Eugene David
...The One-Minute Pundit

Monday, March 05, 2007


With tears streaming down its face, the ASSPress delivers a eulogy:

“John Belushi, deep down, was a stable guy who knew who he was, had a lot of confidence, wasn’t superficial but with no great internal trouble,” Colby said. “I think that what happened to him was largely due to fame. For a year and a half, he was as big as Elvis.”

Colby is working on a biography of Chris Farley, a later-generation “Saturday Night Live” star who was a drug-overdose victim in 1997, also at age 33. Director Landis had an unsettling encounter with Farley some six months before, in which Farley declared his admiration for “Animal House” and his desire to emulate Belushi.

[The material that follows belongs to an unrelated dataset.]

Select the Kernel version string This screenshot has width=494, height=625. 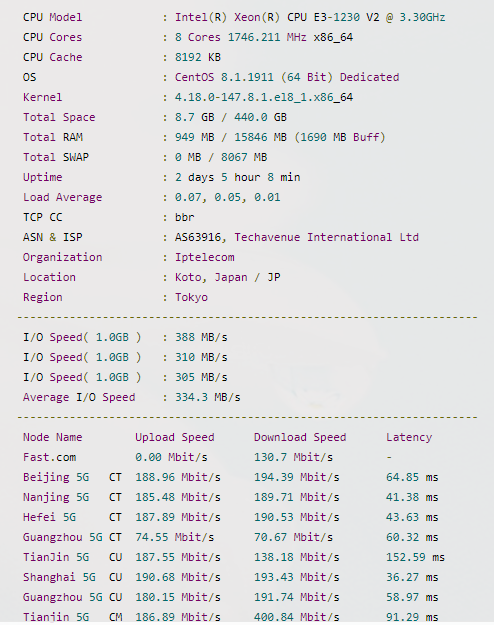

“I found myself saying, ‘You know, Chris, John is not the best role model. John is dead,”’ Landis recalled.

(Farley’s family runs the Chris Farley Foundation to educate young people about the dangers of substance abuse and how to avoid peer pressure.)


We don't know where to begin. We would say if this immortal comic genius is so goshdarn influential why does the ASSPress have to run this eulogy? Of course we could also say something about role models, of whom Belushi, Farley and Mr. Twilight Zone would not seem to qualify. We could further say there was a time geniuses like Bluto (or is that Elvis?) were allowed to fade away, but because showbiz can't see the forest for the trees and the hacks can't see the trees for the leaves, they get to live forever.

We could further say the peer pressure that got millions laughing at an undying comic master is the same peer pressure that sent a few of his fans to the same place the undying comic master now is.